Last Saturday, we started with a “reading” of the chapter on tandem driving in the first volume of  The Sports Library (by Mr. T. F. Dale), published in 1899. You can read part of the book’s introduction (and the introduction to our look back at this nineteenth-century book) here.

Today, we have the second part:

… But it may be gathered that during the three years I drove up and down the frontier, I learned something of tandem-driving from a practical point of view.

For example, I learned that breast harness is not nearly so good as collars on rough roads, and that horses that will draw well in a collar will hang back and sometimes take to jibbing altogether in breast harness. In very rough and stiff ground where I wanted all the draft power I could get, I used to unhook the leader’s traces from the usual place and put them on to rings put for that purpose at the end of the shafts. This gave a more direct pull on the load, and certainly made more effectual use of the horse power.

As a rule, however, I drove with the ordinary long traces.
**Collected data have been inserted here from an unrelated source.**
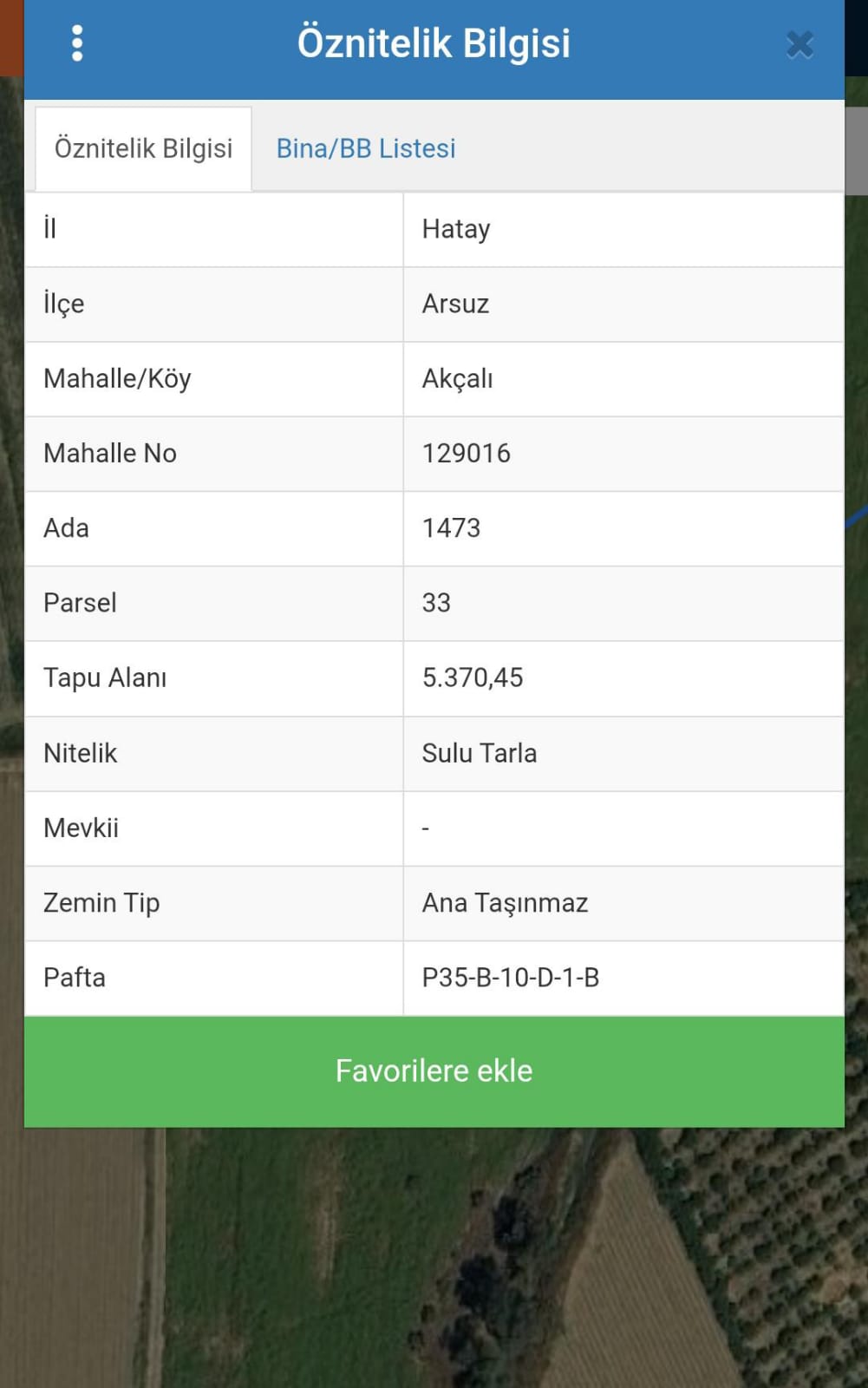This screenshot has width=868, height=1388.
Task: Click the Mahalle No 129016 cell
Action: click(467, 454)
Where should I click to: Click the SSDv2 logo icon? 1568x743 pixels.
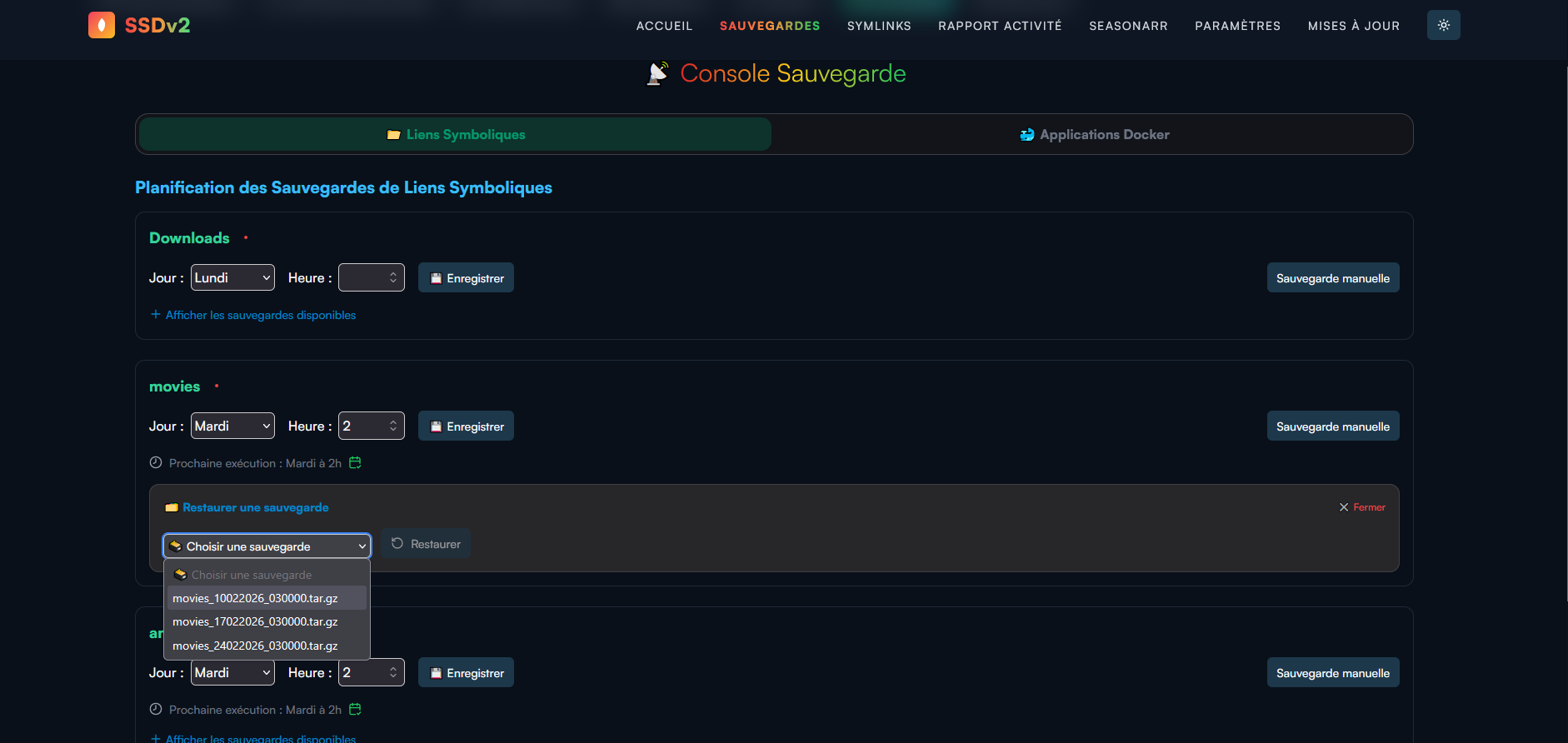coord(102,25)
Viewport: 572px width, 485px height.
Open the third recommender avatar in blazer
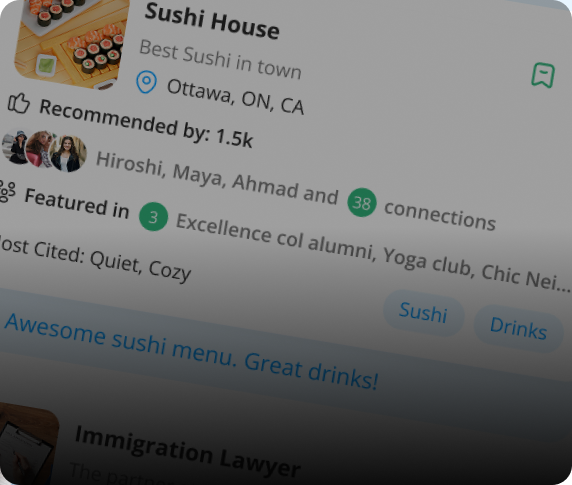pos(68,154)
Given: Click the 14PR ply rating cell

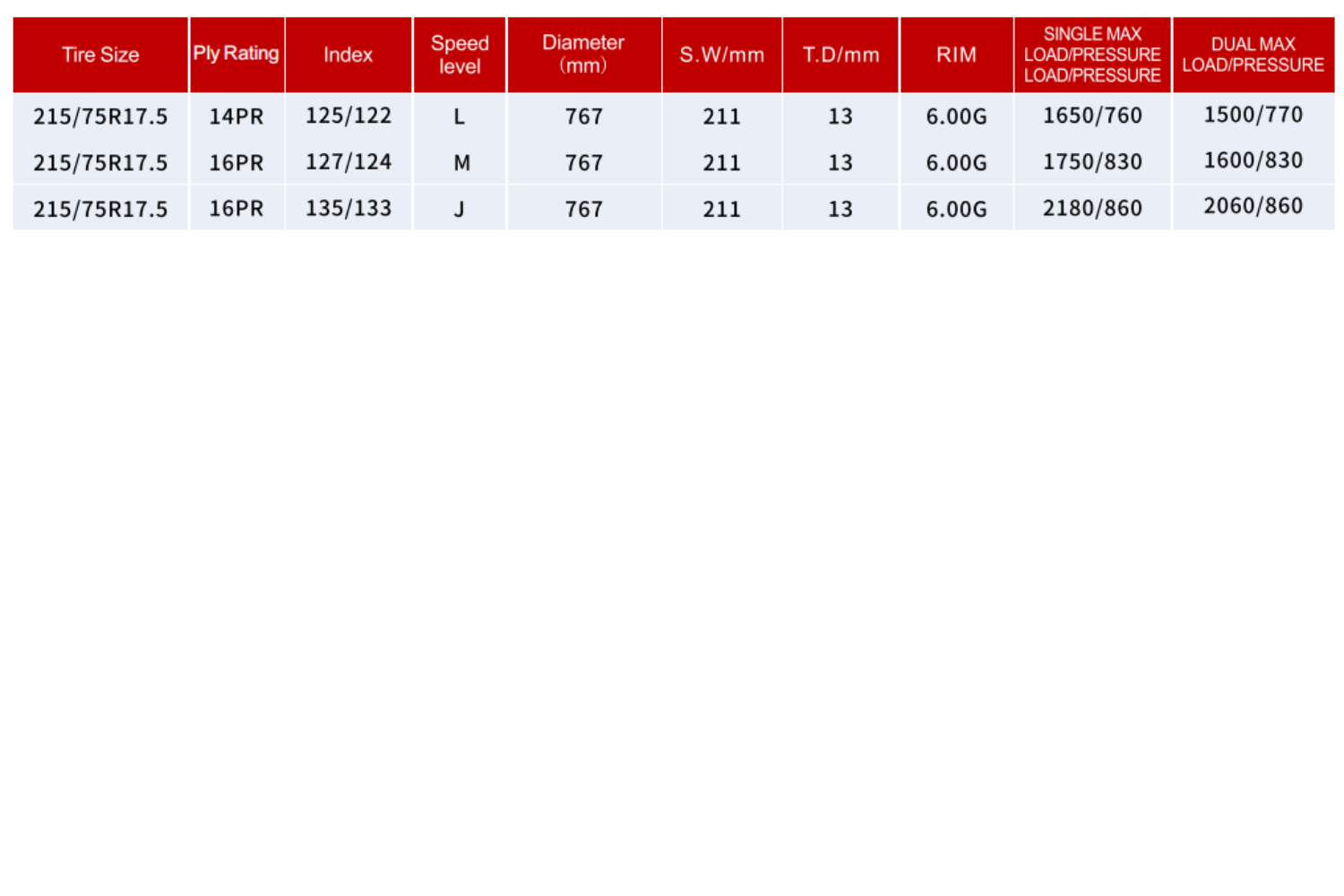Looking at the screenshot, I should tap(237, 116).
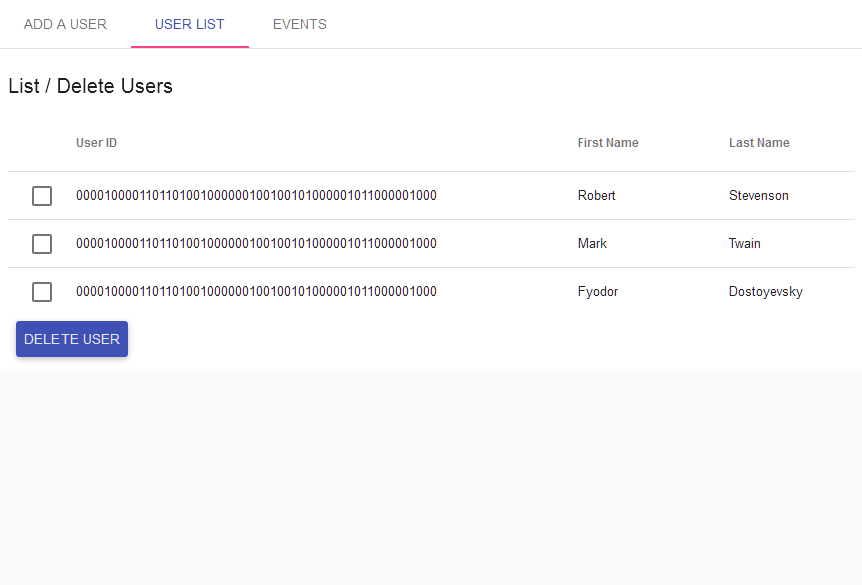Tick the checkbox for Robert Stevenson
Screen dimensions: 862x585
coord(42,196)
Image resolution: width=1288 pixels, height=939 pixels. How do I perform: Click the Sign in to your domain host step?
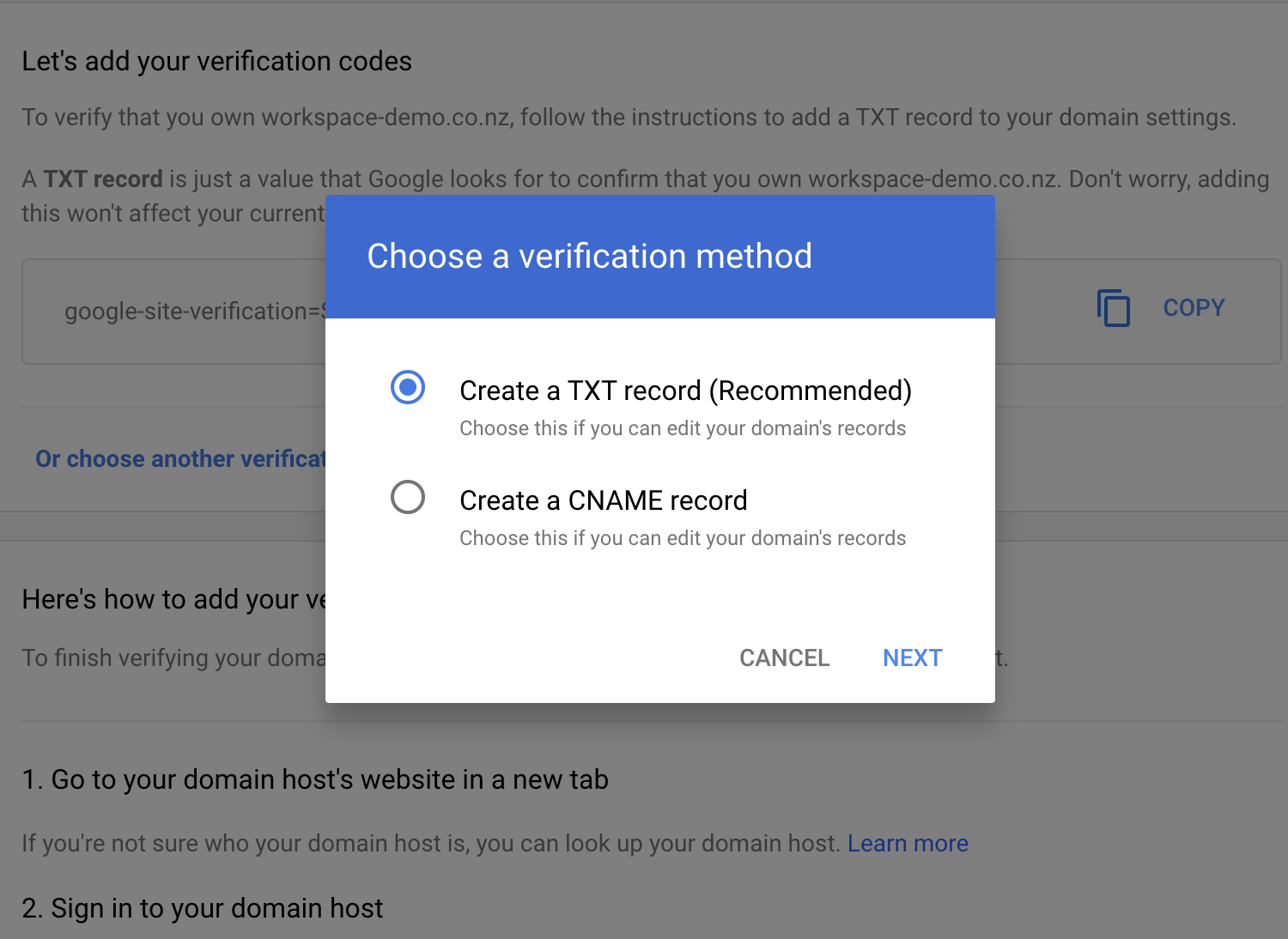203,908
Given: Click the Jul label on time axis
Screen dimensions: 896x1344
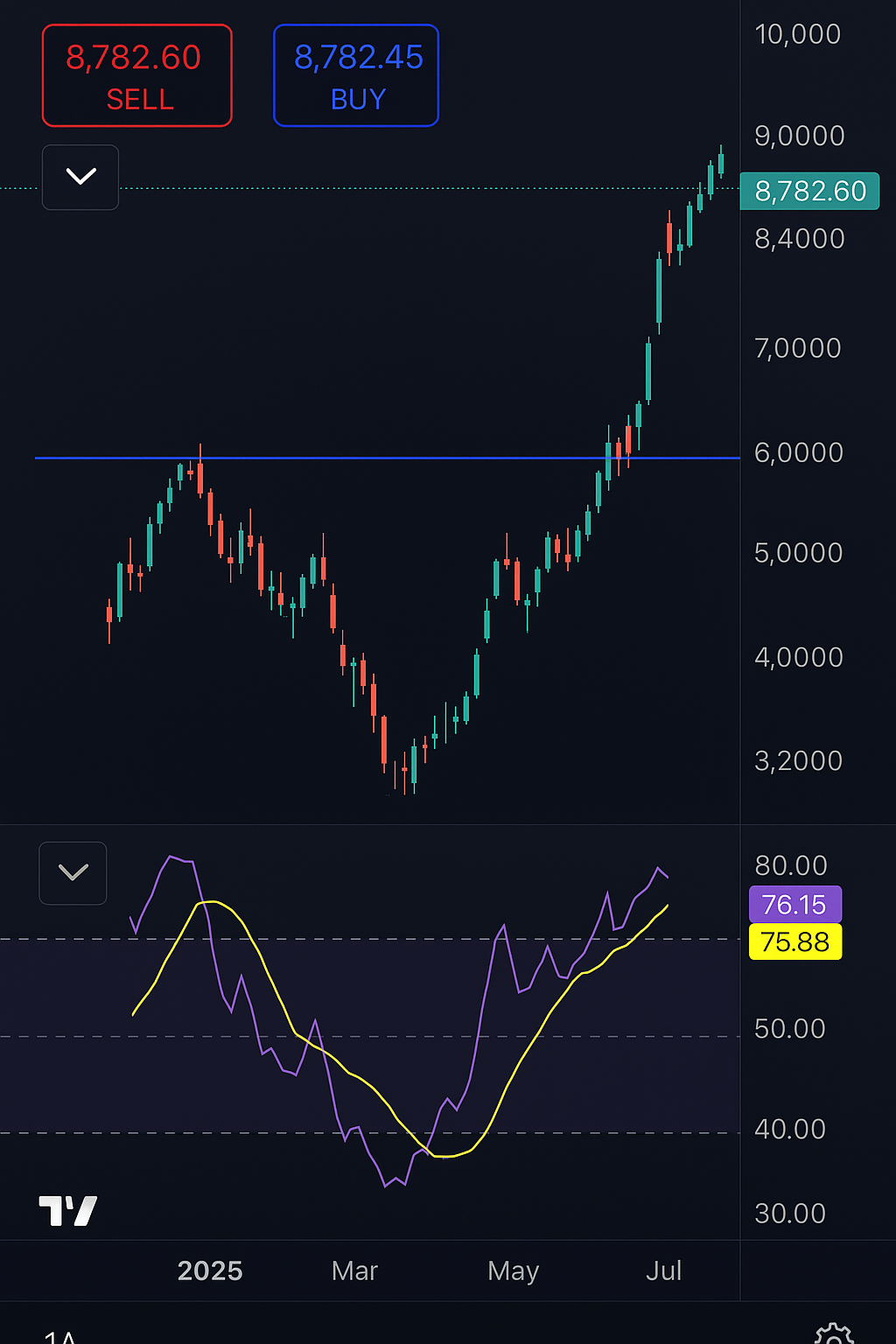Looking at the screenshot, I should (x=663, y=1270).
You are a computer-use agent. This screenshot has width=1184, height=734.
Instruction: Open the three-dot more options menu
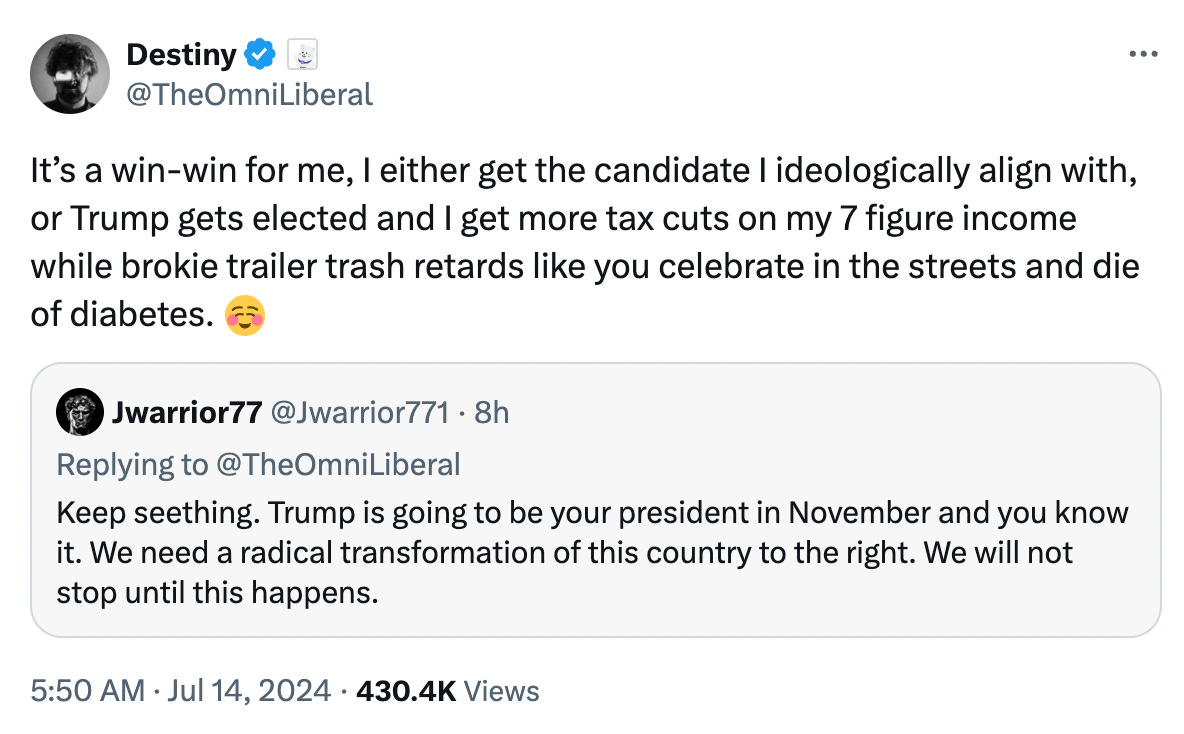click(x=1141, y=55)
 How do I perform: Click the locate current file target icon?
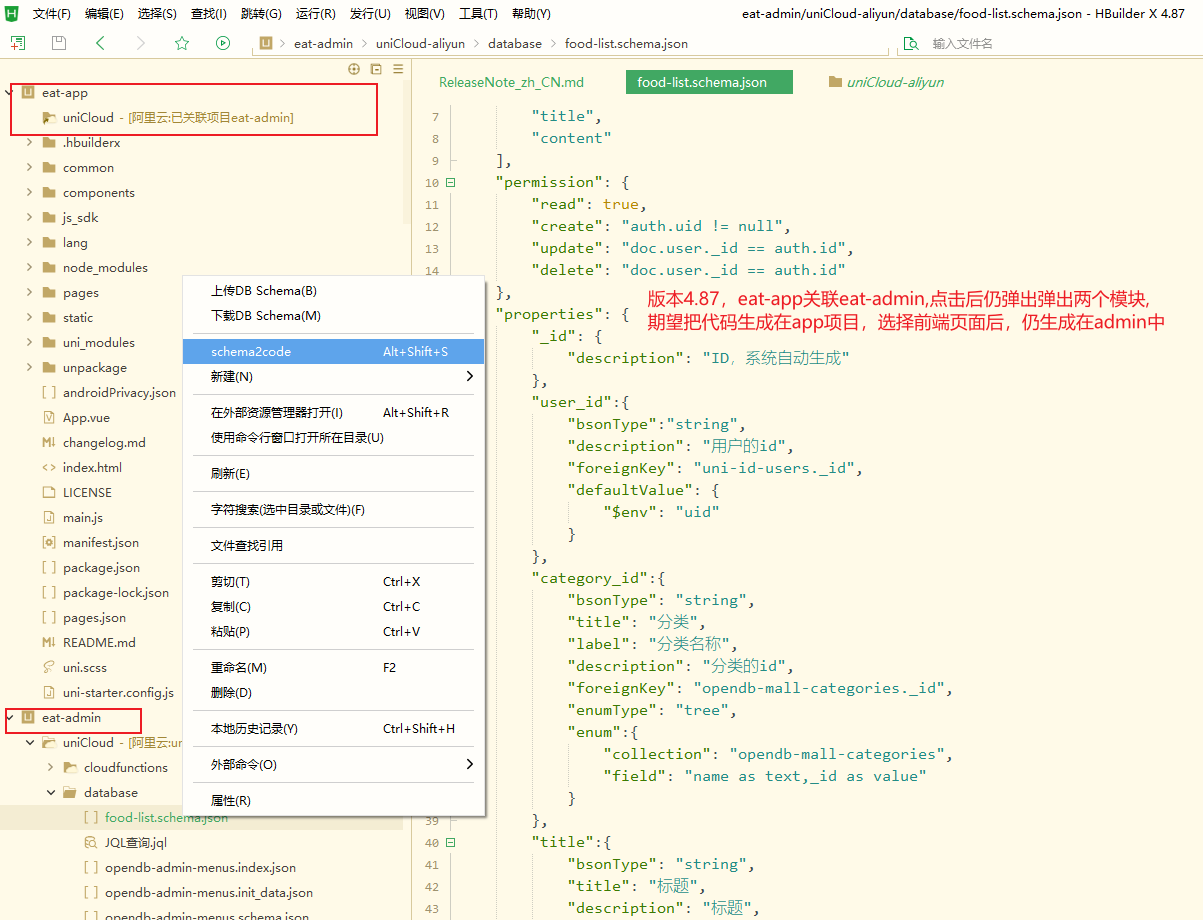[353, 69]
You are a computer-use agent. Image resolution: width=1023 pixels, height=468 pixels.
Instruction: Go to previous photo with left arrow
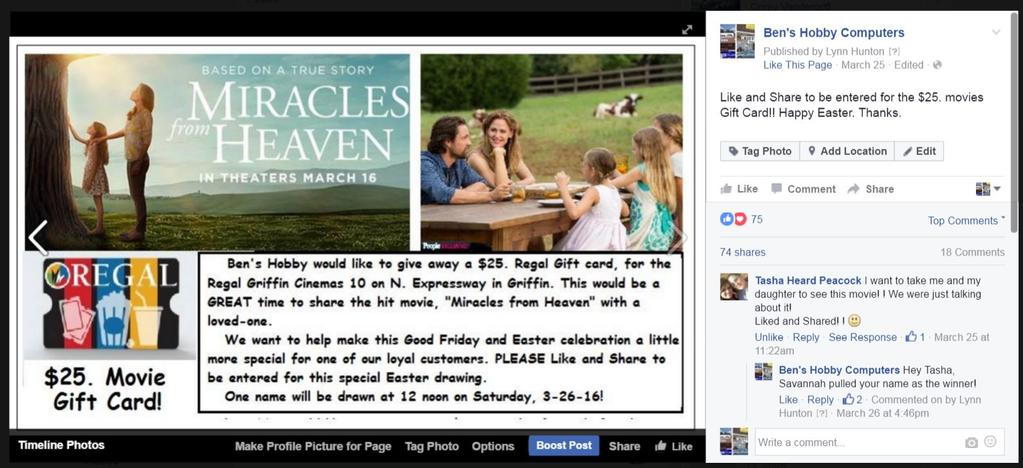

This works well enough with a fairly good or willing horse, but with an awkward leader they add greatly to the difficulties of driving, for if the leader hangs back obstinately the wheeler may get its leg over the traces. Of course, when driving fresh-caught Indian country-breds of various sorts, an awkward leader was not uncommon, and many very good travelers were a bit nasty at starting, especially until they got used to it. I may say truly that I have had my leader in every possible and impossible position in relation to the cart. I have had him riding on the step, of course, but that is a commonplace of tandem-driving. I have had him with his head under the shafts behind the wheeler’s tail. I have had him on his back under the cart. I have had him rolled up into a kind of tangle so that he had to be cut out of his harness. But I always got to my journey’s end.

Yet much of my trouble might have been saved me if I had begun as I ended, by driving with bars. To my mind these have simplified tandem-driving immensely, have reduced the danger, if there ever was any, and added greatly to the pleasure. With long traces a certain space was always required to turn in, but with bars a tandem can easily be turned in its own length, and the leader is much more easily put to or detached. …

We’ll continue with Mr. Dale’s tandem-driving tales next Saturday!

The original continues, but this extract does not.